I think what you said is very sound advice. Obviously medical students don't have the experience to know much about this subject. However, being one, I understand the apprehensiveness that students may have when applying to a brand new program.
I haven't heard anything from anybody warning me to "be wary of new programs." It was just my own rationale that a new program has not had the chance to "prove itself" yet and might be susceptible to having its own set of problems with being brand new on top of those that an older program might have.
Even if that were true though, all that really matters is I get a solid training experience. I don't mind "bumps" as long as the training is not significantly compromised.
Having said all that, I appreciate the comments. I feel more confident about applying to new programs since "people in the know" don't feel that it is much of an issue. 😀
Can anybody comment on the advantages/disadvantages of being the first class to enroll in a new EM residency?
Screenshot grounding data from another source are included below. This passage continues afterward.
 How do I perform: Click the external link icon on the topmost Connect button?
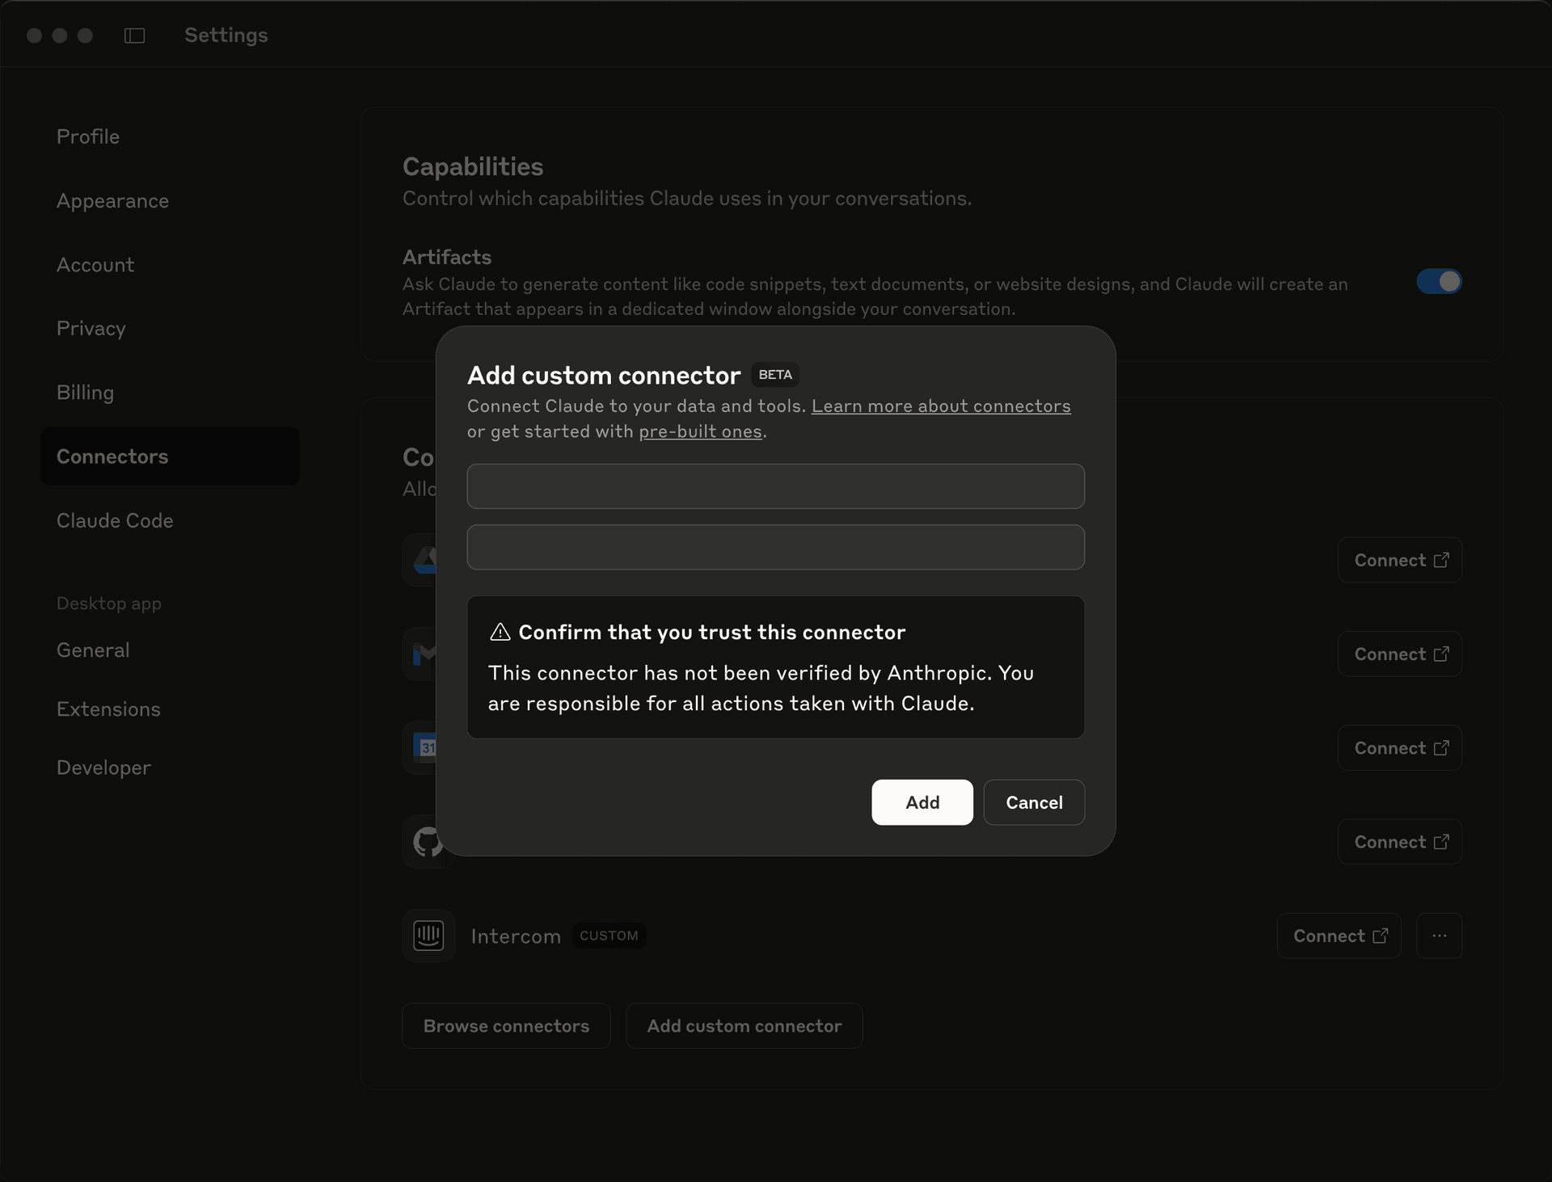pos(1442,559)
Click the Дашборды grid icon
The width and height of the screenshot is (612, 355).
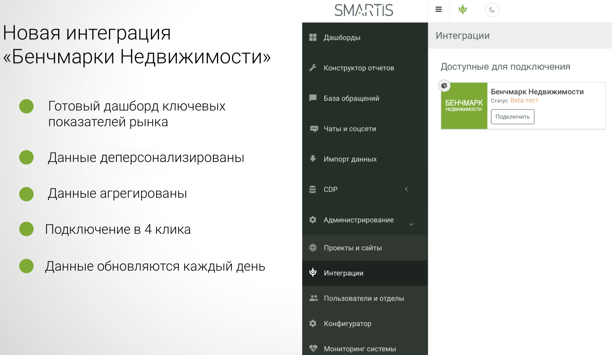(x=313, y=37)
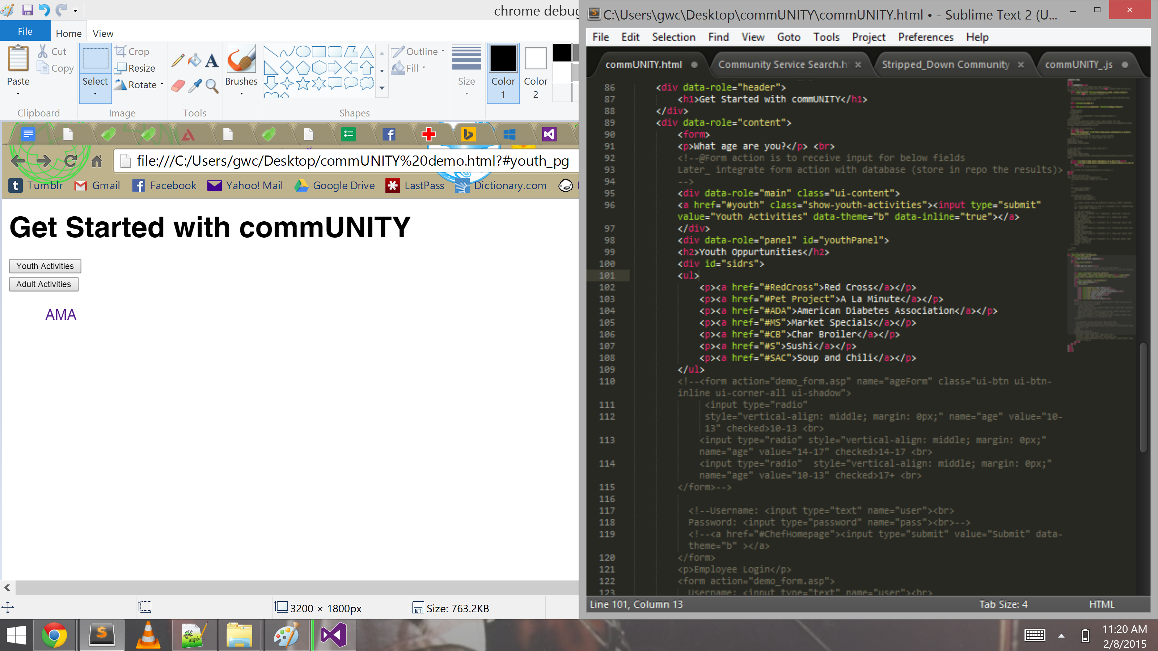The image size is (1158, 651).
Task: Expand the Rotate dropdown
Action: coord(161,84)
I would think that being a new program could be scary in that they haven't worked out all the kinks. At the same time, a new program may be more open to feedback from the residents. Thoughts?
One of the most enduring bits of "wisdom" that med students seem to know is "be wary of new programs". However, you never - EVER - hear anything from residents or attendings on the same topic. Why do you think that is? Maybe it's because that bit of "wisdom" isn't wise. It has never been borne out. No EM residency has failed in it's first 3 years in the past 20 years (a few have bitten the dust, but not fresh out of the gate). Of course, there will be bumps, but, at the same time, there are well-entrenched, very stable, long-existing programs that also experience bumps.
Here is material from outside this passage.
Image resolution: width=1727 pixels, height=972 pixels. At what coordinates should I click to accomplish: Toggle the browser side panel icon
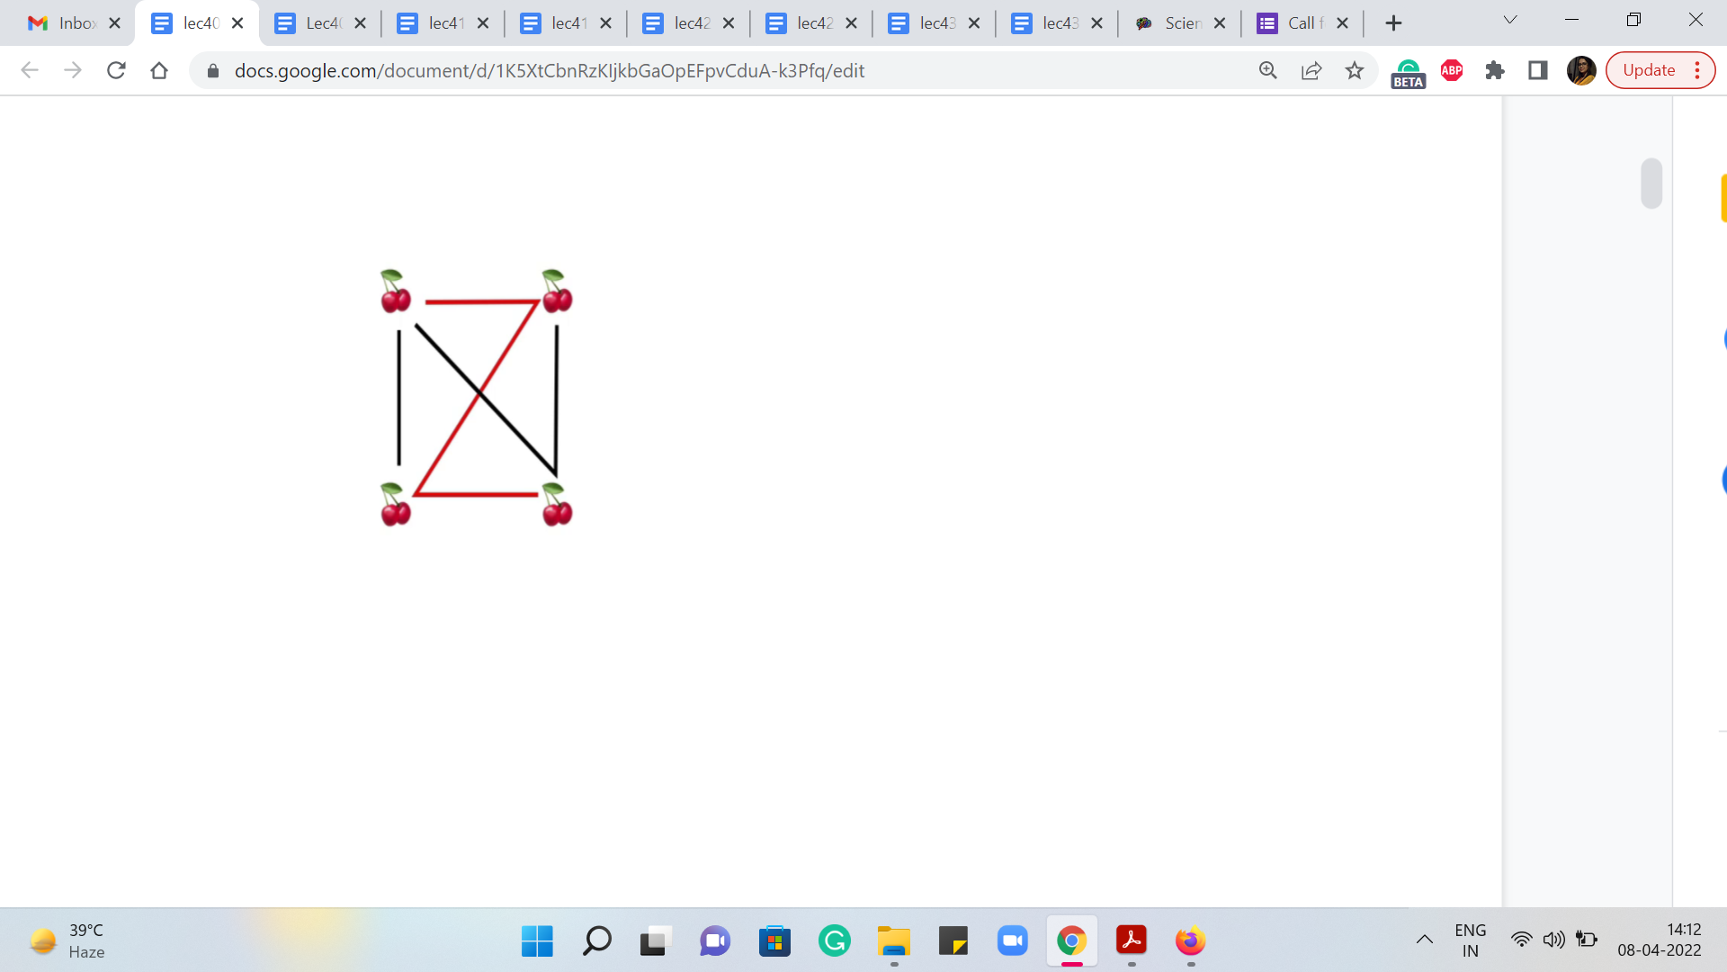pos(1538,70)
So, when a student says to be wary, think about from where it is coming - from someone with minimal - very - or less experience.
I'm going to have to disagree with my old friend here (it's been a long time 😀 A). I was originally part of a program that was in it's 3rd year, and I saw the painful progress that the upper levels had made inch by inch winning their turf from the consultants and establishing respect hospital wide for the program in general. But they did make remarkable progress. Now that I am on faculty at a program that has only 2 years worth of residents so far, I again see the difficulty the residents face as a new program among a very old traditional institution. But nothing is insurmountable. It'll just be a lot more challenging at a new shop.
Austin program doesn't participate ERAS this year. So, we need to send everything to them separately. Also transcripts. USMLE transcript costs $65.
And because of ERAS rules, your school cannot send on LORs & SLORs they received. They have to be resent from your letter writers. Or so I am told.
uh, what eras rules would those be? I got letters sent from my school out to this program without problems...
uh, what eras rules would those be? I got letters sent from my school out to this program without problems...
same.
Austin not being listed on the SAEM residency directory or ERAS, how did people most people hear about this program?
Does anybody know if its possible for medical students to do away rotations here. This is quickly becoming my number 1 and would love an opportunity to rotate there this year. Any information would be greatly appreciated.
Here is the page explaining the process, oddly enough you need to apply via the Galvanston branch campus:
http://www.seton.net/medical_services_and_programs/graduate_medical_education/electives/
Rotation is UTMB affiliated, residency is UTSW affiliated. Makes sense, but kinda confusing.
Heard it was going to be straight UTMB affiliated with initial plan but Katrina threw a wrench in the planning.